Yesterday we 2nd year students participated in another day of Orientation, though this time slightly different. This was our orientation to New York City, which got us out on the streets and into some of the more interesting parts of the city. It was a really wonderful, though completely exhausting, day.
We began our day at Temple Emanu-El, on the East Side, near the famous Plaza Hotel and Park Avenue. This is the synagogue where all HUC New York students are ordained or invested at the end of their 5 years. The main sanctuary is completely breathtaking; colorful mosaics, pillars of marble, beautiful stained glass windows and adornments (it reminds me a lot of the New Cathedral Basilica in St Louis, for those of you who are familiar with that.) Some of my classmates jokingly called it "The Church" because it definitely resembles a church more than a synagogue, but it is beautiful nonetheless. Emanu-El treated us to breakfast and a meeting with their senior Rabbi David Posner. Rabbi Posner is a character to say the least, but the speech he presented to us was very moving and inspiring. He talked about how the most important quality a Jewish leader can have is rachmanut, mercifulness. He mentioned that to be compassionate, loving, and kind to your congregants and to yourself is the best way to make a name for yourself in your Jewish community. For someone who struggles with the academic side of Judaism, and who is scared to death to be in this intense HUC community, it was exactly what I needed and wanted to hear. After breakfast, we spent some time in the amazing sanctuary, where we wrote letters to ourselves that we will read on the day of our ordination 4 years from now. It was an incredibly emotional thing, thinking about the cantor I am now and the cantor I will be in 4 years (or in 40 years, for that matter.) I know I will have chills and probably tears when I read the letter on that amazing day in May 2012. It's really not nearly as far away as it feels.

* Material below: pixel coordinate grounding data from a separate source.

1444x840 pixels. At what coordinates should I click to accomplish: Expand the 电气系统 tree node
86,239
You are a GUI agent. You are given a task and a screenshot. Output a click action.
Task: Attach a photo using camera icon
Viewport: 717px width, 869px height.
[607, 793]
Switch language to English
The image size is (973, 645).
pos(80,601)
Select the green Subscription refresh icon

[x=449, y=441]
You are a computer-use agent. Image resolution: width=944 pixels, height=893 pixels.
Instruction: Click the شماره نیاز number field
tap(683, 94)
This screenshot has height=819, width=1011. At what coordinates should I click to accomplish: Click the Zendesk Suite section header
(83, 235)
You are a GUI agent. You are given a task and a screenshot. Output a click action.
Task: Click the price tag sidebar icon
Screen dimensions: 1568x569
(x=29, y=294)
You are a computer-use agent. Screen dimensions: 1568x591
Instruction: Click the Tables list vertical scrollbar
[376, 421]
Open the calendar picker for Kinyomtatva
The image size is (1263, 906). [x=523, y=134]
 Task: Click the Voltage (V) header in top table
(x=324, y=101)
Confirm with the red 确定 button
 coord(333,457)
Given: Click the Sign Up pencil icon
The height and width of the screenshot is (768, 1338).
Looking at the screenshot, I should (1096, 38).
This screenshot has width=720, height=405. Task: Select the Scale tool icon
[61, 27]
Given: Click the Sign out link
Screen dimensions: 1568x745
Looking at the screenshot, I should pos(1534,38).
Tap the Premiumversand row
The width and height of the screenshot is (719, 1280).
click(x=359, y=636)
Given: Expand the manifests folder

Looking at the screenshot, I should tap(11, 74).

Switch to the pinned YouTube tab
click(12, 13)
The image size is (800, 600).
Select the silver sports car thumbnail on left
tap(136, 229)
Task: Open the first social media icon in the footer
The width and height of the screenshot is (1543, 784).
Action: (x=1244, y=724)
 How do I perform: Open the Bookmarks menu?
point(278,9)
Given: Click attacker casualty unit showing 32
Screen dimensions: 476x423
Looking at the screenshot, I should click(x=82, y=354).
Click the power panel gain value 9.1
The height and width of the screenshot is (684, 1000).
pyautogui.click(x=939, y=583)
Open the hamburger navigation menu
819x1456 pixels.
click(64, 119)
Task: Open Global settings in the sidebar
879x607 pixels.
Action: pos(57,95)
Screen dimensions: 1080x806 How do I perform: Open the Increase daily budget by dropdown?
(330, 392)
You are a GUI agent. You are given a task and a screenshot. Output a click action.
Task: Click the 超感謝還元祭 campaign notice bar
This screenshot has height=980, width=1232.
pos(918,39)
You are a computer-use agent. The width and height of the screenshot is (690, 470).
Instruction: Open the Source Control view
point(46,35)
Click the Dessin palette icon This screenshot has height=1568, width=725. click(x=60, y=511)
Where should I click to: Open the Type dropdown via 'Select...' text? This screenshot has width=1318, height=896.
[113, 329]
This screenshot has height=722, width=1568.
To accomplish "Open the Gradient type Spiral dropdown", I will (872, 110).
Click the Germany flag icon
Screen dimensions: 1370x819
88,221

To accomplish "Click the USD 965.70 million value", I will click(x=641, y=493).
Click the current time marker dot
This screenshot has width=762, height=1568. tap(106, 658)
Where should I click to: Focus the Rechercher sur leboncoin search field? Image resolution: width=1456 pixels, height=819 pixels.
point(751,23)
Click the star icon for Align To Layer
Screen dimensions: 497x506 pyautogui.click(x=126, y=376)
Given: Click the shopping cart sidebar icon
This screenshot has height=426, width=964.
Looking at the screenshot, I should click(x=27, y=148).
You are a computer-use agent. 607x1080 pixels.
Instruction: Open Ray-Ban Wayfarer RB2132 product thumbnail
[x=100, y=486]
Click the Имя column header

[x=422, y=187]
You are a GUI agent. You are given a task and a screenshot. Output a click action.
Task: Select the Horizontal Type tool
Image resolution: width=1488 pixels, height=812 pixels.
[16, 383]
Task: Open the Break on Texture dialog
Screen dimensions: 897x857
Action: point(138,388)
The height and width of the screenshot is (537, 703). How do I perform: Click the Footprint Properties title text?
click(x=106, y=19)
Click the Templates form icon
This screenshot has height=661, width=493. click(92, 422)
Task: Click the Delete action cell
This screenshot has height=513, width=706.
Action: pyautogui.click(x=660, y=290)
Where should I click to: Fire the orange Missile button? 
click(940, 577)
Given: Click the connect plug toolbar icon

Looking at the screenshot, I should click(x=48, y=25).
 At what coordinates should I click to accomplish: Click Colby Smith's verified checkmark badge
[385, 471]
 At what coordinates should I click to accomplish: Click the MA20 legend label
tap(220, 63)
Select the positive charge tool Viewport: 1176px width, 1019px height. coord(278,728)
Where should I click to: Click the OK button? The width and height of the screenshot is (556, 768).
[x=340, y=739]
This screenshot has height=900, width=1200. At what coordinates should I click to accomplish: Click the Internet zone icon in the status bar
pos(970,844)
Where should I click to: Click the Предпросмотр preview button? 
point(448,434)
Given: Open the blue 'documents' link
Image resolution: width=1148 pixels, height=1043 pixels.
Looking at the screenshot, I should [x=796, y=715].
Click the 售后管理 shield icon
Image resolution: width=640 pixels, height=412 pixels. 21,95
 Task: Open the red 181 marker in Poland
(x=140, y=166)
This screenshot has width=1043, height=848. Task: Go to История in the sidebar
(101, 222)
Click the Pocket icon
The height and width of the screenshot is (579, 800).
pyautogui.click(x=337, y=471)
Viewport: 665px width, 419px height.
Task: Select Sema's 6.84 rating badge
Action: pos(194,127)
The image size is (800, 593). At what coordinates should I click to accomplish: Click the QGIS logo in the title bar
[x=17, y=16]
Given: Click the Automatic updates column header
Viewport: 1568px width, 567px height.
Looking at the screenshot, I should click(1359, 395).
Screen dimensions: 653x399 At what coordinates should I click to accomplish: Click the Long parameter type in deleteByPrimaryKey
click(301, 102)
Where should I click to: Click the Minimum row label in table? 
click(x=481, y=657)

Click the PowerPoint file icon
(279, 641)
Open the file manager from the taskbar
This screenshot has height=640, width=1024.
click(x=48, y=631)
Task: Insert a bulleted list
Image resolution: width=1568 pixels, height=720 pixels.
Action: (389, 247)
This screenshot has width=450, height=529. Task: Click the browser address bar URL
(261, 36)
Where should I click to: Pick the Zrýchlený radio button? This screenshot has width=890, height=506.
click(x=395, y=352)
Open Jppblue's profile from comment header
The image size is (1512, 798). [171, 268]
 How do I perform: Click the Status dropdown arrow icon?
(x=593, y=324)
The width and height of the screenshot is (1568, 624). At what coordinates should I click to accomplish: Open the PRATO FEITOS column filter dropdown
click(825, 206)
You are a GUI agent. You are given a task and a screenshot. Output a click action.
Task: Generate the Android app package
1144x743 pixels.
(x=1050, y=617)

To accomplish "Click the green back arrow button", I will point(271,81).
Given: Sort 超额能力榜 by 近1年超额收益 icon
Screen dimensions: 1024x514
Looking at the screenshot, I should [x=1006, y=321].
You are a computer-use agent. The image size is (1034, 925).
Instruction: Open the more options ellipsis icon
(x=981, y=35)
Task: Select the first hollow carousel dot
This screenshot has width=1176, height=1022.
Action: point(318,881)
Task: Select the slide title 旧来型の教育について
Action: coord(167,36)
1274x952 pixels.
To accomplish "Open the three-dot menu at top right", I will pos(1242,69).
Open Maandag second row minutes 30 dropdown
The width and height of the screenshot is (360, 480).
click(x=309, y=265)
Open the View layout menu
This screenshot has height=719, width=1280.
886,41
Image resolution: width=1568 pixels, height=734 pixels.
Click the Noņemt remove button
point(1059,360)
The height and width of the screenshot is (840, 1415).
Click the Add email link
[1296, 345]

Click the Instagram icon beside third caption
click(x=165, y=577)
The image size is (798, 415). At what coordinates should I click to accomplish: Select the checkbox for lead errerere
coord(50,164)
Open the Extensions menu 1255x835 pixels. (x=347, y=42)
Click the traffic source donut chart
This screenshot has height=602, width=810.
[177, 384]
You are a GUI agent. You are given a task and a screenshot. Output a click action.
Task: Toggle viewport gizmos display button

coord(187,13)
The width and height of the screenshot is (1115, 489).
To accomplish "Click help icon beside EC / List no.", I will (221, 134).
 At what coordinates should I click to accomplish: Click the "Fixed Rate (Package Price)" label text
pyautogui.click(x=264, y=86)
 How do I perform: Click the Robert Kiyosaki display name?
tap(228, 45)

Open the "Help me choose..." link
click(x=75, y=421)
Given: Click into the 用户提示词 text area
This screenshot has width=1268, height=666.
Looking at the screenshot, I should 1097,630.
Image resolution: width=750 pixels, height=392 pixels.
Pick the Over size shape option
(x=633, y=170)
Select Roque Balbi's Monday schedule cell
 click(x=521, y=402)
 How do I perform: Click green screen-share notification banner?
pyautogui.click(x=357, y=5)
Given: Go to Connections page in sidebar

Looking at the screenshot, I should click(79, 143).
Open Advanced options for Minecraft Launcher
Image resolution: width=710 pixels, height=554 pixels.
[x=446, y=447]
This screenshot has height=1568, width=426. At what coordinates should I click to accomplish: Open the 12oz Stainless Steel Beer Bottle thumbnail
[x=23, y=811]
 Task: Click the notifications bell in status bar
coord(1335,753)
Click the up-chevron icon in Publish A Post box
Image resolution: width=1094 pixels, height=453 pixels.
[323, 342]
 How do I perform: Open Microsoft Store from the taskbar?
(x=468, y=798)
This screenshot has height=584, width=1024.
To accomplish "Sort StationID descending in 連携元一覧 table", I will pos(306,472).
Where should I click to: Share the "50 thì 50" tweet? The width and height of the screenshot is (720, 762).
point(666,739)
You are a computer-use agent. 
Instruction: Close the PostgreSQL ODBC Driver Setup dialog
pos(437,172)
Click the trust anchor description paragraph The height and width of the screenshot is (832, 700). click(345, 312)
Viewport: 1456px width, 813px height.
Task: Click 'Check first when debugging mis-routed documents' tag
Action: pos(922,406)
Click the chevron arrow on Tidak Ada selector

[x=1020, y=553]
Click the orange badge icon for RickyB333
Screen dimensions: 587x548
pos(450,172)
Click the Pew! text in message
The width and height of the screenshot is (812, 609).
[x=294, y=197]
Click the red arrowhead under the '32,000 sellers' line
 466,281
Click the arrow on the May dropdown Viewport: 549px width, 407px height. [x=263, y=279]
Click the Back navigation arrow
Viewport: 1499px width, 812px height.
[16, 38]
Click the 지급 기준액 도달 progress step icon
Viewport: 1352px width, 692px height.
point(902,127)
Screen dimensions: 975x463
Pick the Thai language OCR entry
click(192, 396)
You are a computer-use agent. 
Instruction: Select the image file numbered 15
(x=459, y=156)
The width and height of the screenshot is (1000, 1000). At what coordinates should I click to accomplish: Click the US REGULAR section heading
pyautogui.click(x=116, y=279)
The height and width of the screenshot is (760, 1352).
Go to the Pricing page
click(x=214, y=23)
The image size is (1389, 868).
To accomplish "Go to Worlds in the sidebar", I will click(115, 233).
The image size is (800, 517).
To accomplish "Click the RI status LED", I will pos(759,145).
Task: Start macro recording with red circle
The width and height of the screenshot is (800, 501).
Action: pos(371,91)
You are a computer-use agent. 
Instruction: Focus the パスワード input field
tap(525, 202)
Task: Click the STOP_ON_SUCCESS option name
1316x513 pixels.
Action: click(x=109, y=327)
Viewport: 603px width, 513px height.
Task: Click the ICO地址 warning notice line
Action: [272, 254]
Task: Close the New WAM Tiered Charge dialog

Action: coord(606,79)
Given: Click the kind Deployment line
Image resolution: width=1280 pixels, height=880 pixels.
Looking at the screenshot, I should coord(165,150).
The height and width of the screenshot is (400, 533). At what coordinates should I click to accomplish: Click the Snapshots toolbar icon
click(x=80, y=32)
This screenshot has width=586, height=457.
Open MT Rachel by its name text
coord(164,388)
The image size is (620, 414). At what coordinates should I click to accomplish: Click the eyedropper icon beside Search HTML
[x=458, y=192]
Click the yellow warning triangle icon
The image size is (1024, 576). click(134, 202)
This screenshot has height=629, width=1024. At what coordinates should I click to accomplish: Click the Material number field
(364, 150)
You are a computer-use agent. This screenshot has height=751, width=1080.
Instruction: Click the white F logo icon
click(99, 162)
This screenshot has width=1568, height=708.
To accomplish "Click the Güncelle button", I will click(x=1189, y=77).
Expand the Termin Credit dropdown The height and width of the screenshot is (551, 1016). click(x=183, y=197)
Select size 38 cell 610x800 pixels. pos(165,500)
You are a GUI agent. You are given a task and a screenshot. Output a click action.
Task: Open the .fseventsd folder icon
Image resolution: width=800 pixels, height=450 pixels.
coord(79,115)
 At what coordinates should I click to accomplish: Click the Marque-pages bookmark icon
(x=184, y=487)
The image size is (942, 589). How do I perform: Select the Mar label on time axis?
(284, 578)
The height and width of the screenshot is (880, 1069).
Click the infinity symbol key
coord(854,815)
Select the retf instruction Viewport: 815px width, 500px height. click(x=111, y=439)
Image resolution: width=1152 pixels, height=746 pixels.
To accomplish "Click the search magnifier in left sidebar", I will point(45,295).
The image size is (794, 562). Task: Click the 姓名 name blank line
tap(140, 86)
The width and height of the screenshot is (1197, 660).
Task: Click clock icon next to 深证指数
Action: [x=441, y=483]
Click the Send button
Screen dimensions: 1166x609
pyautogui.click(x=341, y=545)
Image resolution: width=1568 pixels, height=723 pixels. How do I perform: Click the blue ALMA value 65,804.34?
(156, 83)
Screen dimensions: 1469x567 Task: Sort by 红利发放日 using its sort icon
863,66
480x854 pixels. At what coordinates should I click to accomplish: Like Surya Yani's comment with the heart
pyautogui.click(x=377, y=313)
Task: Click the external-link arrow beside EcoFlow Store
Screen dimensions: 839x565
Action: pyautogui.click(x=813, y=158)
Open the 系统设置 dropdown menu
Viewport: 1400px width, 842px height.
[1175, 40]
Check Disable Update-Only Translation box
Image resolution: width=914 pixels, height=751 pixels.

Then, we headed off to spend some fun time in NYC. We had the option of either going to the Central Park Zoo, the Metropolitan Museum of Art, or the waterfall exhibit on the East River. Originally, I wanted to go to the Met since I've never been, but decided that the waterfalls would be different (and they're closing in October, unlike the zoo or the Met.) So we took the subway to almost the Brooklyn Bridge, where we walked along the Greenway (though there is nothing 'green' about it,) looking at the unimpressive waterfalls until we reached the South Street Seaport. The Seaport is a touristy area, with a mall and lots of child-friendly shops. It kind of reminded me of Navy Pier in Chicago, without the huge frightening ferris wheel. We had lunch there and walked around a bit. Then, it was time to hop back on the subway to go back to HUC.
Once back, we had a session with some members of the Interfaith Assembly on Homelessness and Housing. One of the most saddening parts of living in NYC is that there are homeless people almost everywhere you go. I pass them everyday as I head to my subway stop in Astoria and again as I walk to HUC in the city. It's heartbreaking to see them, and even more heartbreaking to know that I really can't help everyone (though I try to give something every day, even if it's only a quarter.) The Interfaith Assembly is a program that advocates for the homeless and helps them develop important life skills to make it on their own. They sent 2 speakers to talk to us, both formerly homeless people. One of them, Collin, is just at the beginning of his recovery, moving into a new apartment and working for the IAHH as a speaker and advocate. He gave his very first speech to us, telling his story to an audience for the first time. It was very moving and powerful, and I admire his strength and courage and wish him nothing but the best of luck and circumstances.
This presentation was used as a segue to introduce us to the HUC soup kitchen, a project that is run by students to help the thousands of hungry and homeless in NYC. It is something I've been interested in ever since I first heard of it years ago, and I am excited to get involved as much as I can. We'll see how it goes scheduling-wise, but I really hope I can find time to help cook, serve, or clean up. Whatever I can do I will.
We then had a discussion with a representative from the Muslim community in NYC. She talked a lot about the treatment of the Muslim community after 9/11 and the work she is doing to combat the animosity from opposing groups. It was very interesting and very important, though by that time we were all exhausted and ready for a break.
Finally, we headed to Temple Sha'arey T'fillah for dinner and Shabbat services. TST is where Cantor Bruce Ruben, the head of the SSM, was cantor for 24 years before coming to HUC. The dinner was lovely, as were services. I finally got on the train to go home around 9:15pm, and was home around 10. I fell into bed and pretty much didn't get out until 9:00 this morning. It was, however, a wonderful day and a good break from the HUC crap we've all been dealing with all week.
Today's been a day of errands, laundry, packing for our Kallah which runs tomorrow-Tuesday, and vegging. As much as I love my classmates, it's so nice to be away from them for the day, to remember how much I love 'me' time and do the little things I haven't had time to do all week.
Thanks to all for sending love this week--I've needed it and appreciate it so much. I'm sending it right back to you! Have a great weekend :)
BTW, my classmate Leora took some great pics of the day, so as soon as I get them I'll post them--I really want you to see the amazing synagogue!